No era capaz de contener la
angustia por la ausencia de Sultán. Respiraba, observaba el horizonte desde la
terraza, el cielo siempre era azul. Las nubes saludaban a su paso y viajaban
deprisa.
Nunca he fumado tanto.
Tampoco he andado tanto, a pesar del dolor, por el césped. De la forma precisa
y consecuente con la que Rilke escribía sus elegías y sus sonetos. De la forma
indolente.
Esta noche corría una brisa
fría. Un indolente me arropó con la colcha. Era el indolente número 27, el
encargado de las asimetrías.
Paseo por Vejer, por
Benalup, por Medina. Acabo en casa, en Zahara.
Un conocido me escribe y me
indica que estoy loco, que mi locura ha imposibilitado una premeditación. Y
digo ¡Bendita locura! Mi presencia se
configura con un verso de Dante, con un purgatorio completo.
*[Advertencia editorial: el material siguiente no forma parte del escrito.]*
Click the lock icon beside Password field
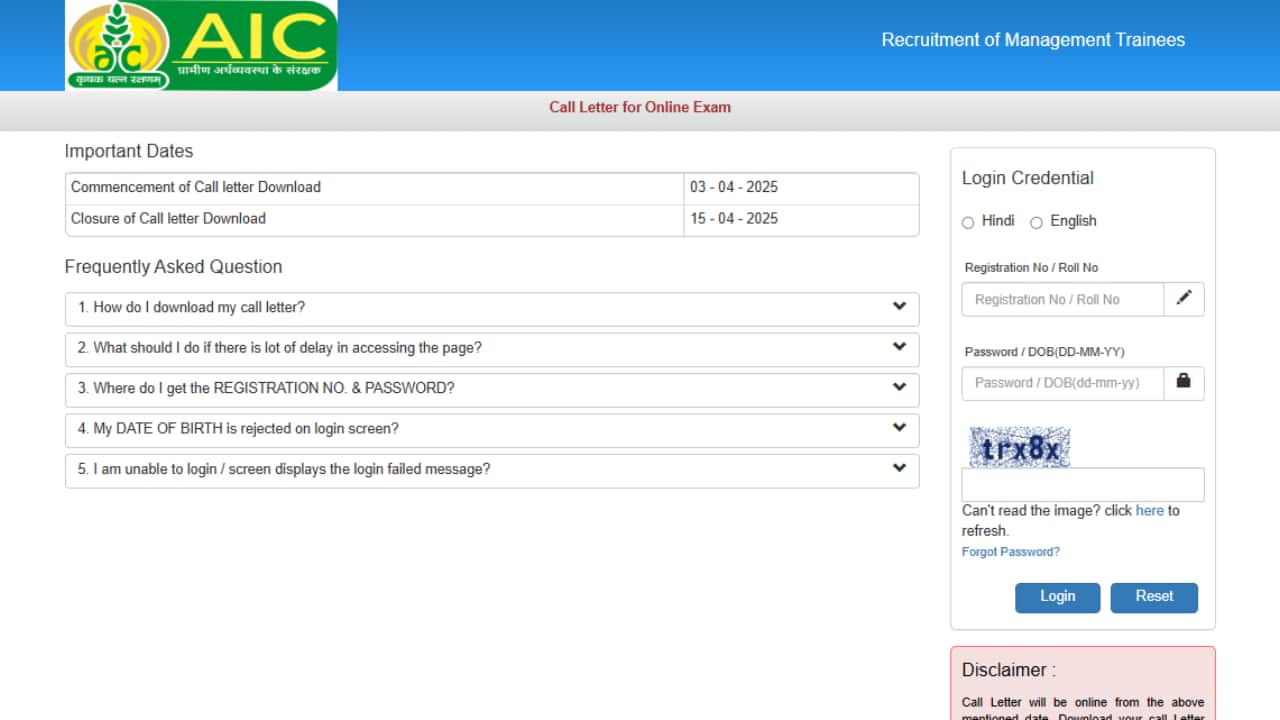Screen dimensions: 1280x720 [1184, 383]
Odio a los siniestros. Amo a
los indolentes. Los siniestros son seres impasibles. Ellos hablan de
Chesterton. Yo prefiero a Hölderlin. Ellos se agrupan, yo leo a Leopardi. Ellos
llevan perilla y gafas de pasta, yo amo a las coristas.
Nacho reía en el banco de
san Clemente. El ángel negro repartía rosas, rosas rojas.
Sigo paseando por el césped. Sultán es pasado y el pasado no existe. La poesía es una ola que se acerca a la orilla. Una ola grandísima. Una ola salada. Una ola sin dueño. Una ola amarilla. Una ola que agota. Una ola. Solo una ola.